Read this Book!
some InterVarsity Missions Department staff picksIf you can only read one book this fall, what should it be? Glad you asked! Here in the InterVarsity Missions Department, we are a bookish set. Here are a few of our picks for the fall.
Matthew Gibbins, InterVarsity Canada
Race Against Time by Stephen Lewis
Having spent much of his career in the inner circle at the United Nations, Stephen Lewis of Canada is well-qualified to expound on the AIDS crisis in Africa. The current miserable state of affairs didn’t simply fall out of the sky full-grown; there is a story to it, and people and human decisions—political and personal alike—made it happen. Lewis also shows how the United Nations works (and doesn’t work) at the operational level.
Jim Friedrichs, InterVarsity Link
Greg Mortenson was climbing the K2, the highest mountain in Pakistan, when he suffered an illness and was nursed back to health by local villagers. Humbled by the hospitality of these dirt-poor tribal peoples, he vowed to return and build them a school. A decade and dozens of schools later, he is still going strong. This is not Christian missions. I’m not sure where the author stands relative to faith. There are some spiritually iffy moments, as he struggles to accommodate local culture and its Islamic context. But it is an incredible story of an outsider learning to live with, and serve, a people very unlike himself.
Diane Eggleston, Urbana 06 Associate Registrar
The Universe Next Door by James Sire
If I could do my college years all over again, I’d start with this book. In a nutshell, this catalog of worldviews will help you think about—and understand—the people you are living with, and what makes them tick at the deepest level. Worldviews and habits really get cemented in college, and relationships are so much easier on campus than in the years beyond, when life and children make it harder to have deep relationships.
Helyn Luisi-Mills, Global Projects
Sixty years after first appearing, Native Son has not lost its emotional force, even as the social context has changed and changed again. It is a novel about race, gender and power. It is a book of big ideas—a must-read for people who like big ideas. Bigger Thomas becomes simultaneously a Christ-figure, drawing all of America’s racial hatred onto his black body; and at the same time he is a monster and a psychotic.
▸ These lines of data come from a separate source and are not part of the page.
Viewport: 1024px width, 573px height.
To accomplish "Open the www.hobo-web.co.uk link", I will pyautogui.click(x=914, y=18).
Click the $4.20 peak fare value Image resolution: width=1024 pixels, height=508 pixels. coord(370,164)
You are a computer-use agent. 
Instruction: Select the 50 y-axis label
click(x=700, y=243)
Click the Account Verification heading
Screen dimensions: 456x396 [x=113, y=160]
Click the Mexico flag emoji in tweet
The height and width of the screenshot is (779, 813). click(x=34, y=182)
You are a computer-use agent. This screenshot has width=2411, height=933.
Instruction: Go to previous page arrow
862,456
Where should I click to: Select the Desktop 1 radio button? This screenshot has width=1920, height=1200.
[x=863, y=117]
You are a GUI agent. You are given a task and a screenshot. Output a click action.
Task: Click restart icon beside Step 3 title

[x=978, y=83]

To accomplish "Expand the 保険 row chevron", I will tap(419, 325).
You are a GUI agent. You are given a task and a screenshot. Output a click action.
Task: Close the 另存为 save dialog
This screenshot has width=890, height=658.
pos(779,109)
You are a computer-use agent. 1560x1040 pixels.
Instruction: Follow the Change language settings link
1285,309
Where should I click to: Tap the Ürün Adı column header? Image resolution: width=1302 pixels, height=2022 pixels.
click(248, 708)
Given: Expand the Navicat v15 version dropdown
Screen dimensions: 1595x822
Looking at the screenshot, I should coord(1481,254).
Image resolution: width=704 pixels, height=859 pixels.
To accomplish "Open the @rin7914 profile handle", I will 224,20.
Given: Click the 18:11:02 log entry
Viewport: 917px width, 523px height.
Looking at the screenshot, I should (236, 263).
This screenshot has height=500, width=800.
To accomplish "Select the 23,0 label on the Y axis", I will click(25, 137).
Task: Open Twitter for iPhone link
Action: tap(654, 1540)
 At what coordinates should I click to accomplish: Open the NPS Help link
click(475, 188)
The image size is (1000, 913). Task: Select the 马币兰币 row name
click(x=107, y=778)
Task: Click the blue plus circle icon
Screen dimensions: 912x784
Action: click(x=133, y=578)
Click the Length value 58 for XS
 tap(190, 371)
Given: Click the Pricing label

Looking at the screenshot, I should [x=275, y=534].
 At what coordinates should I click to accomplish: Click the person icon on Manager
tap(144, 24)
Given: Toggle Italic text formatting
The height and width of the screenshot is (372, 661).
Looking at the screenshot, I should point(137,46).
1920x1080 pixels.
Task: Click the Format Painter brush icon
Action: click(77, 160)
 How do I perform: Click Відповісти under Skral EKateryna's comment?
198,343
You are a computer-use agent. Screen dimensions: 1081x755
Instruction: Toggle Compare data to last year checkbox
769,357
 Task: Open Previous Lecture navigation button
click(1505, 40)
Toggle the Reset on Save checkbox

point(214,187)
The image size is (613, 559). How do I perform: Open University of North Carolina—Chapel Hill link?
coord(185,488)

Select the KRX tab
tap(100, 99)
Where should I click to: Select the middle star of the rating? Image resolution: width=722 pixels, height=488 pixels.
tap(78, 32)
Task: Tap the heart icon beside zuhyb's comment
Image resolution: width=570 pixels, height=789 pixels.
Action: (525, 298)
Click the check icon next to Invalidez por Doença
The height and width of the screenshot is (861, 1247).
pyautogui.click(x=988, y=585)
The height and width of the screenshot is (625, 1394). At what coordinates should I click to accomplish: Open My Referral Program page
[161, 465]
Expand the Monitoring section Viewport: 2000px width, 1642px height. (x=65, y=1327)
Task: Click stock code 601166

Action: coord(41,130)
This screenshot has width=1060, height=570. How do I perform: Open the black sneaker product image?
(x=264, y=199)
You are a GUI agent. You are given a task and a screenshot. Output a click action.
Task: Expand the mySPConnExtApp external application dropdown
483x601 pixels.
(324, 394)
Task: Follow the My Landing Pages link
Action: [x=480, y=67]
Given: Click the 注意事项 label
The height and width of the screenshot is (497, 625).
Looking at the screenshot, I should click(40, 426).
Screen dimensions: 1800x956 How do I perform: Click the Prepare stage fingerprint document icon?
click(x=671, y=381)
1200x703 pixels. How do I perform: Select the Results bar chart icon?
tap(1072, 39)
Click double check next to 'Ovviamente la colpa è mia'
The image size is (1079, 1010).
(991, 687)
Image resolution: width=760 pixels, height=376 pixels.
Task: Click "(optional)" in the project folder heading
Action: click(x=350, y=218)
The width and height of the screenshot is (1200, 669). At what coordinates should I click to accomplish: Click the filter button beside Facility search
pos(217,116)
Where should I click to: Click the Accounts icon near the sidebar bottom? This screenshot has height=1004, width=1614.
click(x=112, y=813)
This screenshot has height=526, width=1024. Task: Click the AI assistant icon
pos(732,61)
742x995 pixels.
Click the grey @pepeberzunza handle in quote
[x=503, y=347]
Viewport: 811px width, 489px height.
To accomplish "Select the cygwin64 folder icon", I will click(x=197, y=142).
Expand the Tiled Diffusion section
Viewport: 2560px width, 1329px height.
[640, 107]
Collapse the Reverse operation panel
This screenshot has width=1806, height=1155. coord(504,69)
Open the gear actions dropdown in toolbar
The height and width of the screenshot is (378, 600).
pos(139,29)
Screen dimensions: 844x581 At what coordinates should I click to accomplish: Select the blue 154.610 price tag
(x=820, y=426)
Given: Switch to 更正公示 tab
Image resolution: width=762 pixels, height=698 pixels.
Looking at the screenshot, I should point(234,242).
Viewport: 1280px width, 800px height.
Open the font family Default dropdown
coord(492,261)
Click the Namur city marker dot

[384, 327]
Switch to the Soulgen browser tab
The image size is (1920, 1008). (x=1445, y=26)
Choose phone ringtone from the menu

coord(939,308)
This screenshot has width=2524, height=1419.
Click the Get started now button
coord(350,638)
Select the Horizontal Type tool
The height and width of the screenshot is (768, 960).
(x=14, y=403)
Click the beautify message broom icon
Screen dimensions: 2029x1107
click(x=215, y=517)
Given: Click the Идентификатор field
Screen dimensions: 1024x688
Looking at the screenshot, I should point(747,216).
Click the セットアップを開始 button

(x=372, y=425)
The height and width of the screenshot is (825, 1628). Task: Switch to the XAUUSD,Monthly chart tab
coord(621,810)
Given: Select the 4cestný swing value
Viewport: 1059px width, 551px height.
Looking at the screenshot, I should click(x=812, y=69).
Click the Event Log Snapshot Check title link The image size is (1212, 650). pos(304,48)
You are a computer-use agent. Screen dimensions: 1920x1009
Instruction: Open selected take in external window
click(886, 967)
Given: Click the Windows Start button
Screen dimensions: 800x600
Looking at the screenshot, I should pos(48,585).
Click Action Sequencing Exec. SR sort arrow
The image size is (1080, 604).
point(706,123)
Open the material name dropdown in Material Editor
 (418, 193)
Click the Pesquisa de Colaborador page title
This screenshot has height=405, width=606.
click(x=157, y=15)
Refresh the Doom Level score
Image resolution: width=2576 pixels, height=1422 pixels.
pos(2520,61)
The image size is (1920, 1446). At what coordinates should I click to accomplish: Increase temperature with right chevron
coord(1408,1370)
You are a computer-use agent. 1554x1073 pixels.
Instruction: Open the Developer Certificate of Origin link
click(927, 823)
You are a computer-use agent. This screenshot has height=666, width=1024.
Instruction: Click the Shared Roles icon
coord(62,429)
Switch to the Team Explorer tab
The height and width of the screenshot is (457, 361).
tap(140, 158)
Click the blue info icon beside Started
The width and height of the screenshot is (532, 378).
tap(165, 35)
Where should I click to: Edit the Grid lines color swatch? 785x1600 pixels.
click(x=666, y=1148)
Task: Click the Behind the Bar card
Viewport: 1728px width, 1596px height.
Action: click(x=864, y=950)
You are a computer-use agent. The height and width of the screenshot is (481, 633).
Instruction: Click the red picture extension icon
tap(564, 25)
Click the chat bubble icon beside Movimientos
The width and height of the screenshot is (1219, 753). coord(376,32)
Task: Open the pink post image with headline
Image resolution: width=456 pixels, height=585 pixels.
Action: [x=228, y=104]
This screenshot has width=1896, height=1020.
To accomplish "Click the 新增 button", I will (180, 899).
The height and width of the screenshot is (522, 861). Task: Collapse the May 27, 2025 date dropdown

The nature and nurture question leaps out of these pages: did racism make Bigger what he became? If so, why is his closest family relatively stable?
Lucy Meade, Urbana 06 Program
Voice of Jesus by Gordon Smith
Jesus speaks to his followers, but we don’t always listen. Sometimes, the problem is as simple as not knowing how. But learning to hear Jesus’ voice is crucial if we wish our character to be changed. Gordon Smith manages to be practical without being overly how-to-ish. He approaches the topic as a learned skill – listening to the Holy Spirit through scripture and prayer, and allowing God’s voice to shape our minute choices. It’s about hearing and responding in wisdom.
Paul Grant, Editor, Urbana.org
This short novel by the Nobel prize-winning German author has caused quite a stir in its homeland. The topic is the suffering of German citizens during World War II. Crabwalk is a fictionalized version of a true event: the sinking of a ship carrying thousands of refugees by a Russian submarine in January 1945. The disaster was not a war crime, because the Wilhelm Gustloff was no civilian ship. It was a warship, but it was on a mission to save East Prussian Germans from the Soviets' scorched-earth campaign on the Eastern front. German suffering in WWII was just as real as Allied suffering. Right and wrong doesn't change that. The Nazis were wrong, but Grass argues that including Germans among the victims of the war is not the same as arguing the right and wrong of the war itself.